DATASET RECORDS:
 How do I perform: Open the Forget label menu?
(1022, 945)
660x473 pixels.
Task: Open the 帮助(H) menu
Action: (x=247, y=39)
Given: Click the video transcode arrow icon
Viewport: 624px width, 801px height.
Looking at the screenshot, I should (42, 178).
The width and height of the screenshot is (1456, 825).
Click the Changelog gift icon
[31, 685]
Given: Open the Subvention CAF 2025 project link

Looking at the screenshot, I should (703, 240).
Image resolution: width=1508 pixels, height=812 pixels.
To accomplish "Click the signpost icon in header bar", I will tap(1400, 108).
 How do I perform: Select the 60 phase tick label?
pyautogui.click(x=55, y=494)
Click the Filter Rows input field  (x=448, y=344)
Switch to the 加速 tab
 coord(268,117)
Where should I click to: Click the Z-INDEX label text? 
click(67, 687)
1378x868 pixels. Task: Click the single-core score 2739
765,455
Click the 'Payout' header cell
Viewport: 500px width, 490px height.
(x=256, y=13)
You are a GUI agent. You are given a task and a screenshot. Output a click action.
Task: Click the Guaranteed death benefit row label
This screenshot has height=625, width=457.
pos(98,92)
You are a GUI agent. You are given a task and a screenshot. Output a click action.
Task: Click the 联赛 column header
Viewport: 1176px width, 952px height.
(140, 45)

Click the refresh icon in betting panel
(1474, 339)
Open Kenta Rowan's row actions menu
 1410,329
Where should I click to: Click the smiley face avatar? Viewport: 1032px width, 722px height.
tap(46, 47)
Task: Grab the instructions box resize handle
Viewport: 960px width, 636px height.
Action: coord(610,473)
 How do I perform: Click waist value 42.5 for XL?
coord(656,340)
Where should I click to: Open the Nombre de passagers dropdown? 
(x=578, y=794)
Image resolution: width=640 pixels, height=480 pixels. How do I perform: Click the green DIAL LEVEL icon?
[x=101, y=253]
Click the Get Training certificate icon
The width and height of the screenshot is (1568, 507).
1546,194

PROBLEM DESCRIPTION: Lines holding the word "header" are the answer; copy each one from the records above.

REPLY TO THE TASK:
To accomplish "Click the signpost icon in header bar", I will tap(1400, 108).
Click the 'Payout' header cell
Task: Click the 联赛 column header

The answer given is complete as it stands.